Last updated on January 11, 2020 at 14:25
- Starts with glucose 6-phosphate (G6P)
- Produces NADPH, an important molecule for reducing other molecules
- Produces pentoses (sugar-molecules with 5 carbons), that are used in nucleotide synthesis
- Has two phases: oxidative phase first, then the non-oxidative phase
- Takes place in the cytosol
During the oxidative phase, molecules of G6P are oxidized to ribose 5-phosphate. This phase produces 2 NADPH. The enzymes in this phase that convert NADP+ to NADPH are glucose 6-phosphate dehydrogenase and 6-phopshogluconate dehydrogenase, which each yield 1 NADPH.
In some tissues, that need both NADPH and pentoses for nucleotide synthesis, the pathway stops here. However, there are tissues that only need NADPH and would rather use the pentoses for energy. That’s when the non-oxidative phase begins.
The non-oxidative phase of the pentose phosphate pathway. Note that transketolase can catalyse two similar, but different reactions. Check the MRTs.
During the non-oxidative phase, 2 molecules of ribose 5-phosphate (one of the products of the oxidative phase) go through a series of reactions to be converted to glucose 6-phosphate, which can be used for energy. The non-oxidative phases use multiple enzymes, two of which are exclusive to this pathway. Those are transketolase and transaldolase. The others are enzymes also used in gluconeogenetic or glycolytic pathways.
Transketolase and transaldolase both function by basically moving groups of H – C – OH between sugar molecules. See the MRTs for more details. Note that transketolase uses TPP as a cofactor and transaldolase doesn’t.
Some tissues don’t need NADPH, and just needs pentoses. They can produce pentoses without NADPH through other pathways.
The pentose phosphate pathway is regulated by the ratio of NADP+ to NADPH. If the ratio is high (there is a lot of NADP+ but not much NADPH), then glucose 6-phosphate dehydrogenase will be allosterically activated by NADP+.
What is NADPH used for?
- Reduction of glutathione, which is used to protect the cell from oxidative stress
- Glutathione is the most important antioxidant in the body
- It’s synthesized from glutamate, cysteine and glycine
- Fatty acid synthesis
- Cholesterol synthesis
- Production of NO, a neurotransmitter and vasodilator
- Nucleotide biosynthesis
- Cytochrome P450 monooxygenases, which detoxify substances in the liver.
What are pentoses needed for?
- RNA synthesis
- DNA synthesis
- ATP synthesis
G6P dehydrogenase deficiency is a genetic condition in which the body has reduced levels of glucose 6-phosphate dehydrogenase, and therefore can’t effectively produce NADPH. Cells of people with this condition are more vulnerable to oxidative stress than healthy people. RBCs depend on NADPH to produce glutathione. Without NADPH RBCs are much more susceptible to oxidative stress. In people with G6PD deficiency in periods of high oxidative stress, the haemoglobin in RBC’s can be degraded into so-called Heinz-bodies.
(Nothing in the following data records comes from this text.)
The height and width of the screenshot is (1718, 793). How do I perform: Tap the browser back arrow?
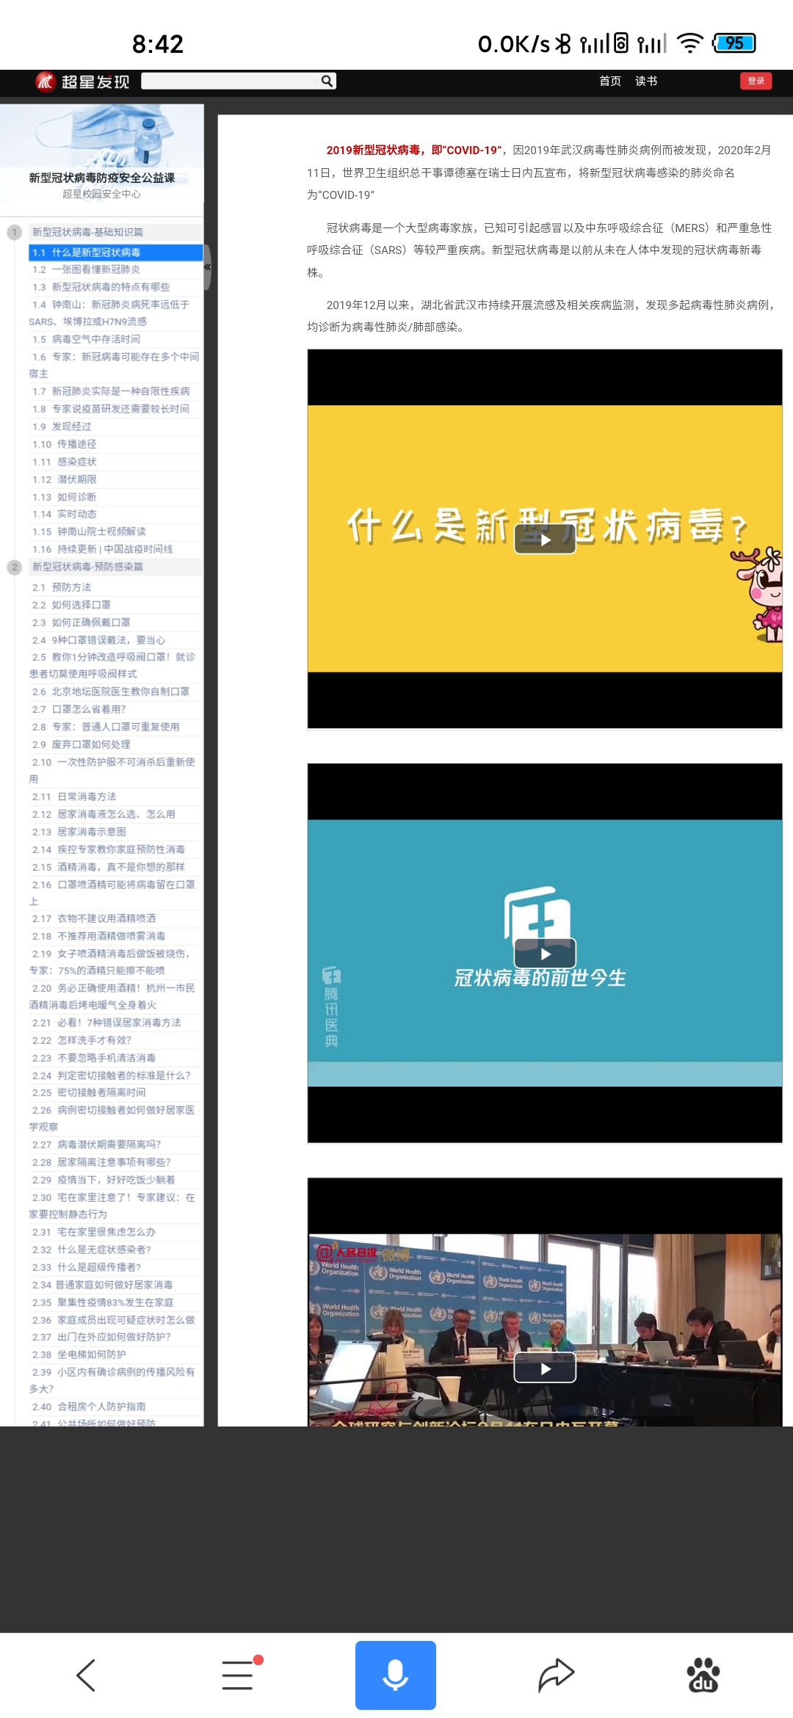coord(86,1675)
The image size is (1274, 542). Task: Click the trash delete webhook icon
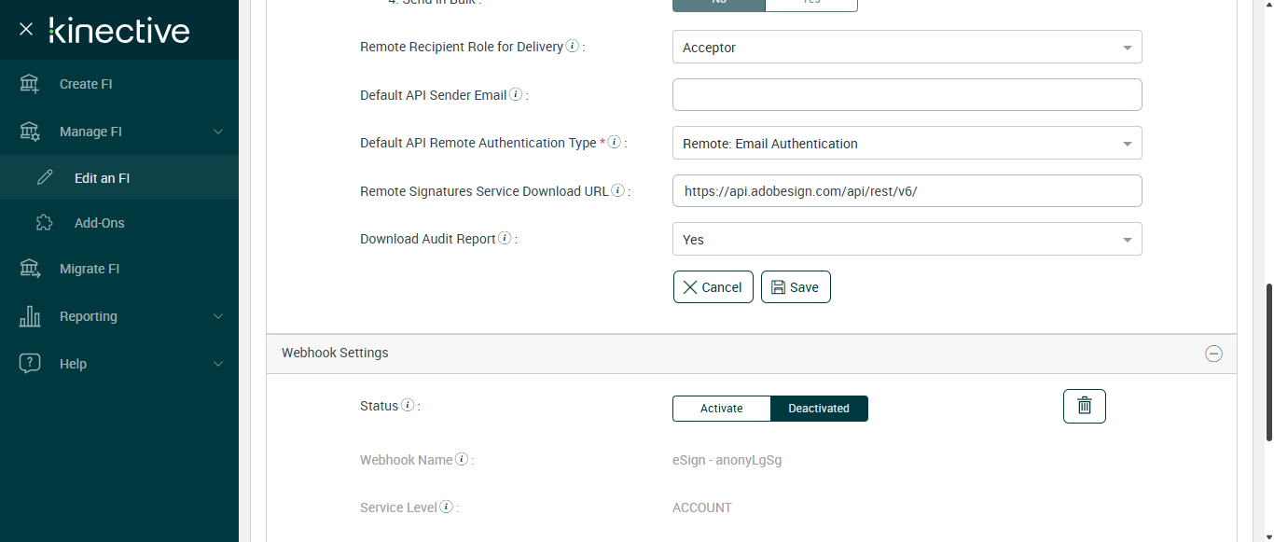[1084, 406]
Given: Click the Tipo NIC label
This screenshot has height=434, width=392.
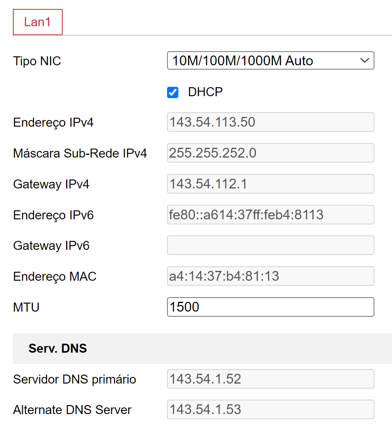Looking at the screenshot, I should pyautogui.click(x=37, y=61).
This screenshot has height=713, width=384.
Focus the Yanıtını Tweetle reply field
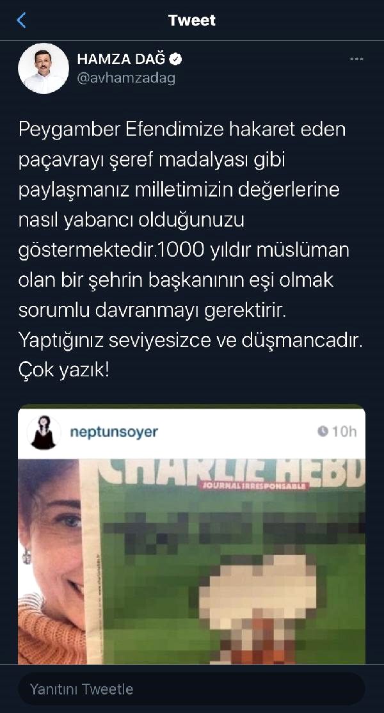click(x=191, y=689)
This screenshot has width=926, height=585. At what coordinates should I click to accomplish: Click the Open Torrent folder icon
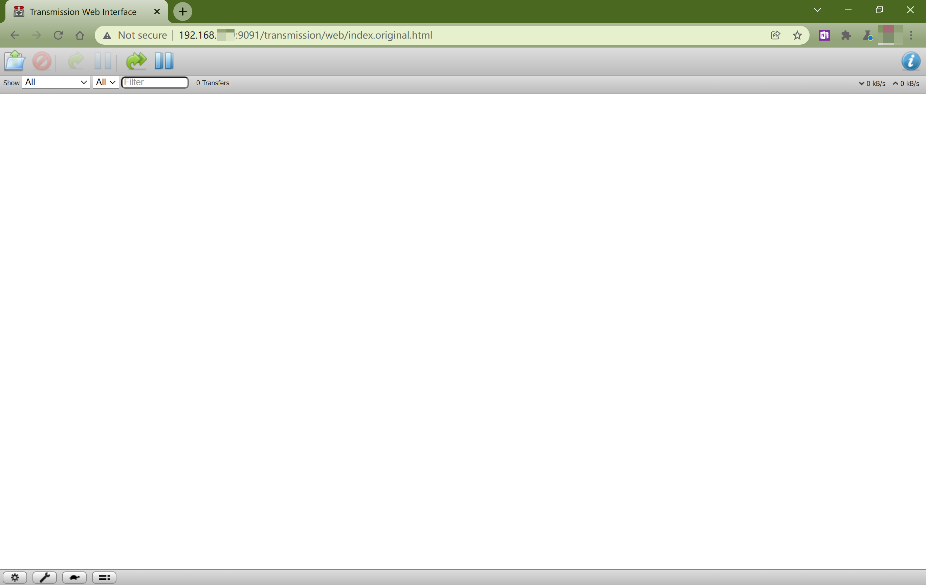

This condition is common in places where malaria is prevalent. This is because G6PD has malaria resistance as a side effect. This is because cells that are infected by malaria are exposed to heavy oxidative stress, which kills the cells, as G6PD patients’ cells cannot handle this stress. This coincidentally makes the malaria unable to spread.
Wernice-Korsakoff syndrome is a disorder caused by severe thiamine (vitamin B1) deficiency. TPP is derived from thiamine. A defect in the gene for transketolase, which requires TPP to work, can give the enzyme a much lower affinity for TPP than normal. This defect makes patients much more sensitive to thiamine deficiency. Patients with this defect cannot tolerate even mild thiamine deficiencies, that healthy people could tolerate.